Stored dataset items:
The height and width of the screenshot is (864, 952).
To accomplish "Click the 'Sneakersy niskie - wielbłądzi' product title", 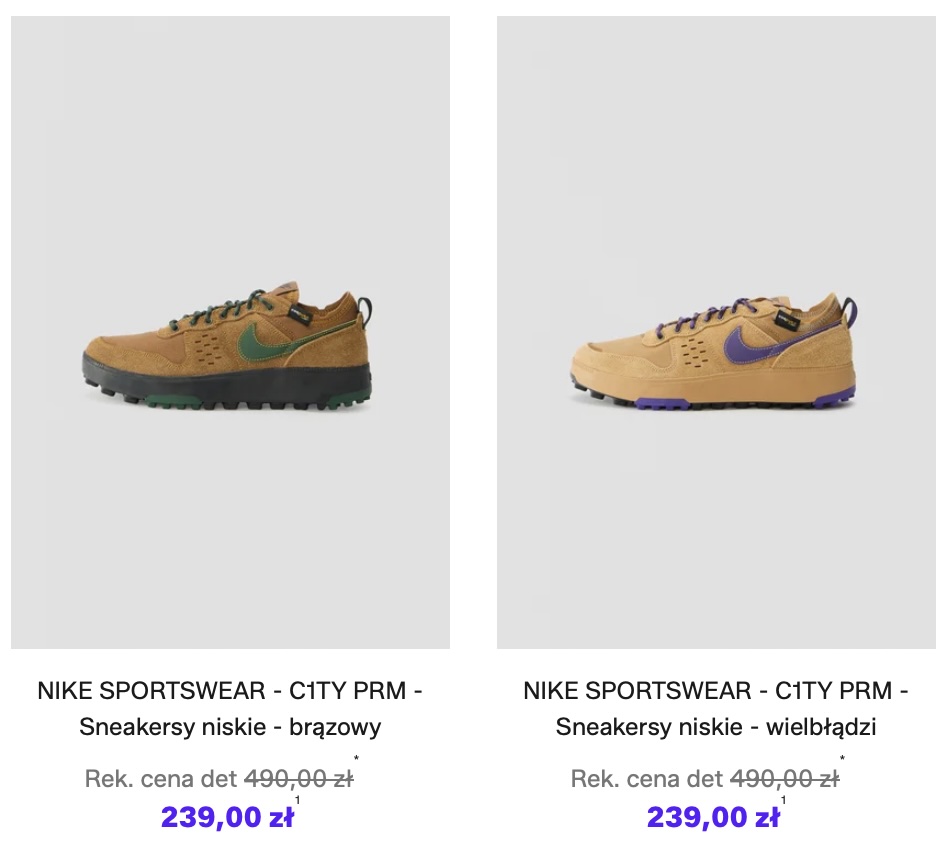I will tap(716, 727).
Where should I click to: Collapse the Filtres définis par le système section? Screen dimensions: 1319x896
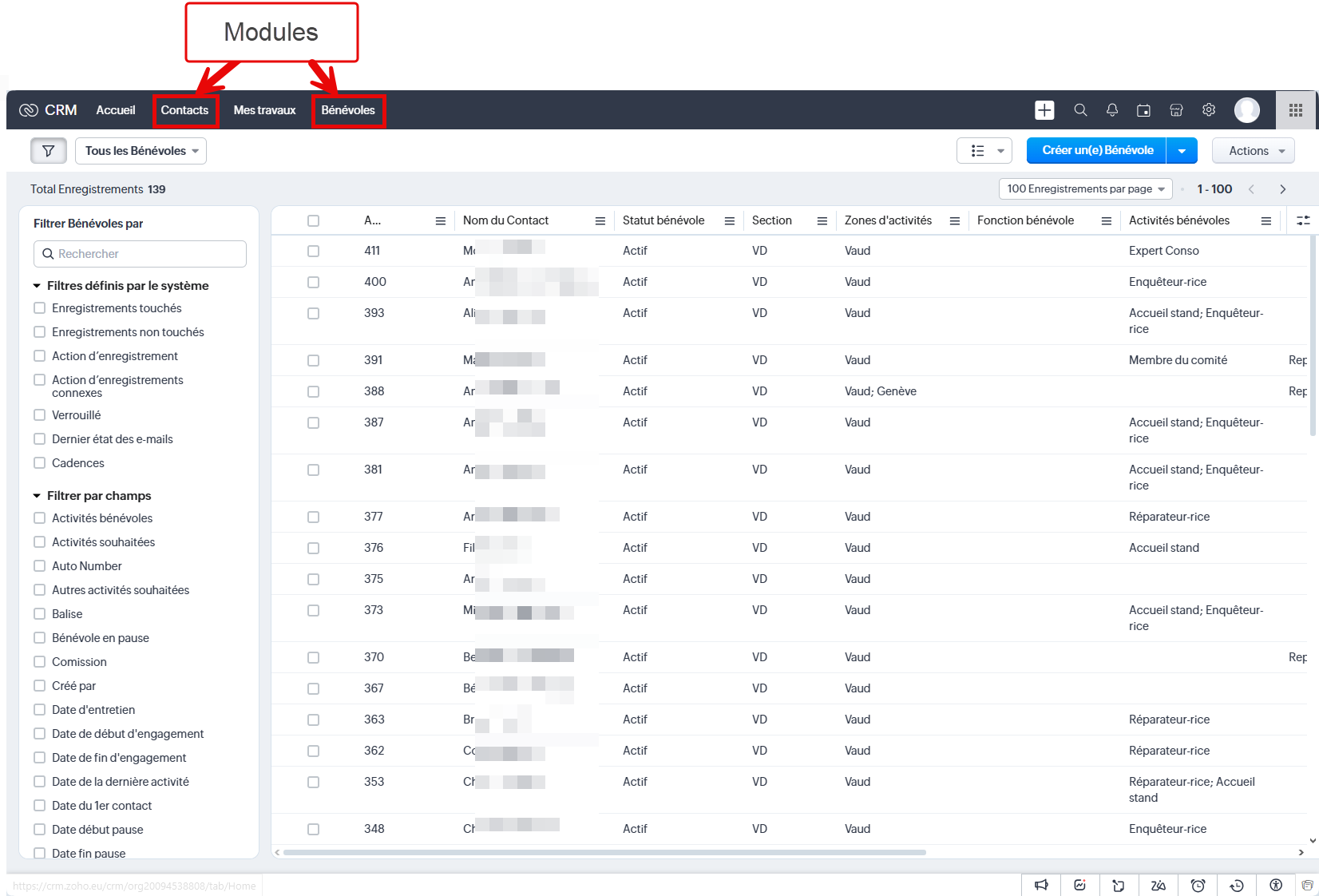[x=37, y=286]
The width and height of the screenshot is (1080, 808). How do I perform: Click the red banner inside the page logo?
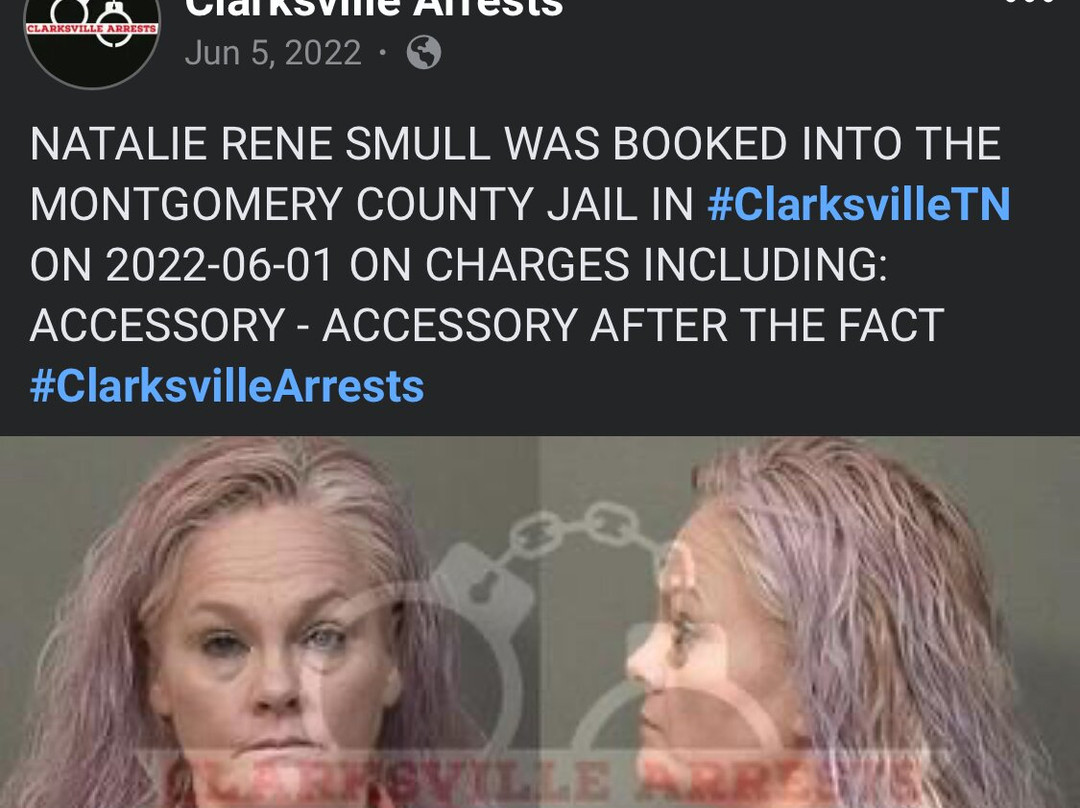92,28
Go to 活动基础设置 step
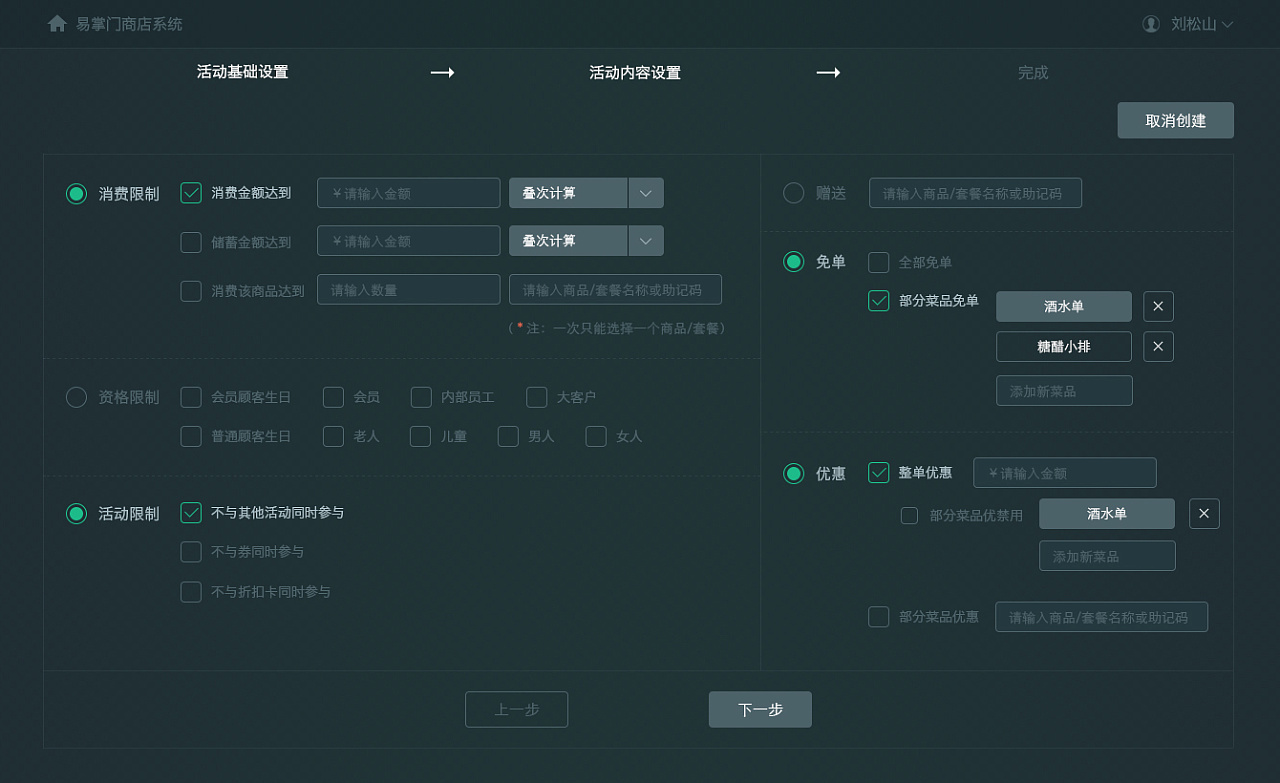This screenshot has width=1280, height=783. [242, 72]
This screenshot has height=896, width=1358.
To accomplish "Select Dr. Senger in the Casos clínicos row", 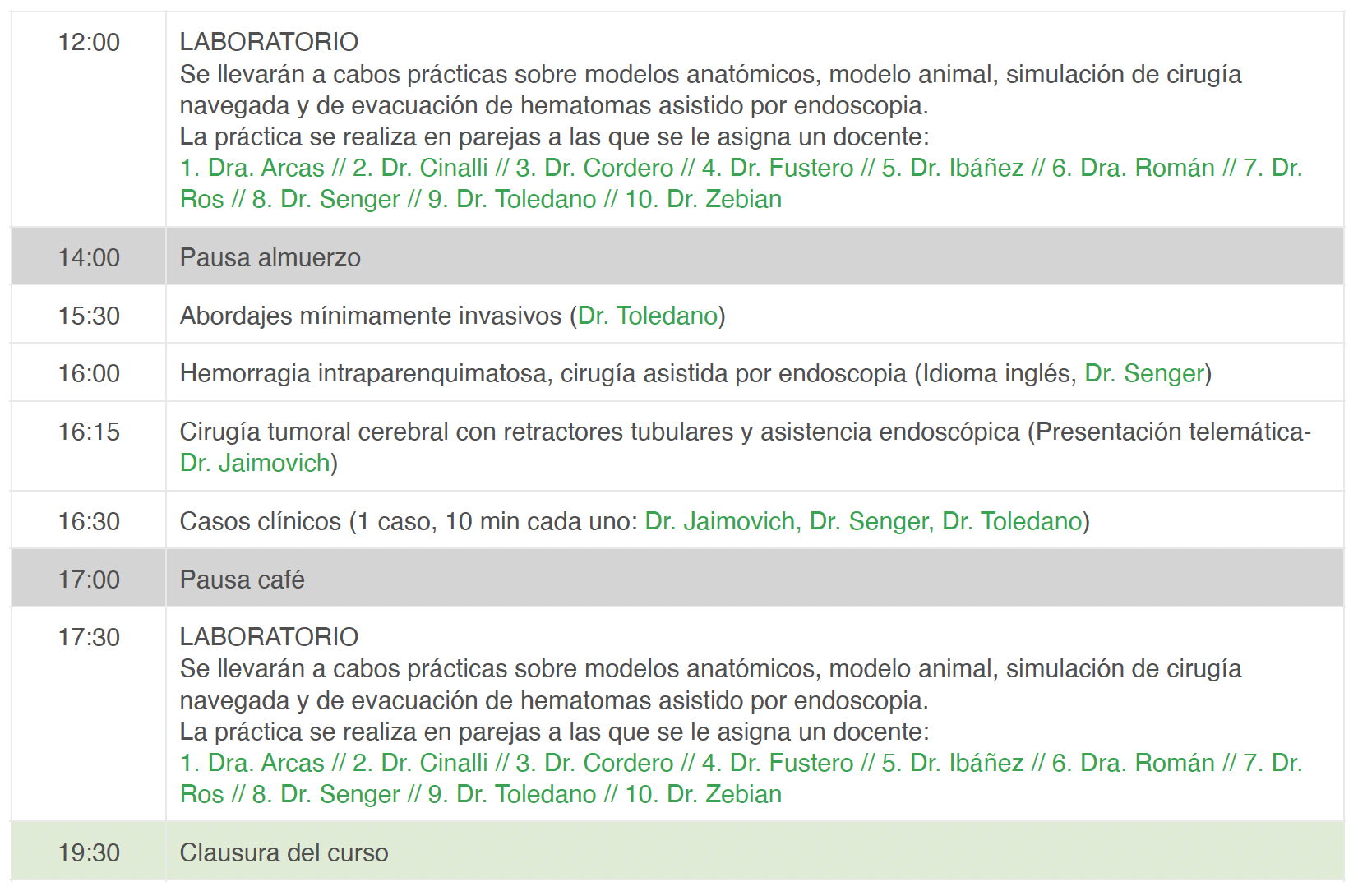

■ **PROBLEM STATEMENT**: Output, exactly and only, the lines beginning with the one that contains "The width and" and ending at the last line of the records above. Drop the pictures.

■ **WRITTEN RESPONSE**:
The width and height of the screenshot is (1080, 808). How do I perform: Click the red banner inside the page logo?
92,28
Go to 活动基础设置 step
This screenshot has width=1280, height=783. [242, 72]
This screenshot has height=896, width=1358.
To accomplish "Select Dr. Senger in the Casos clínicos row", 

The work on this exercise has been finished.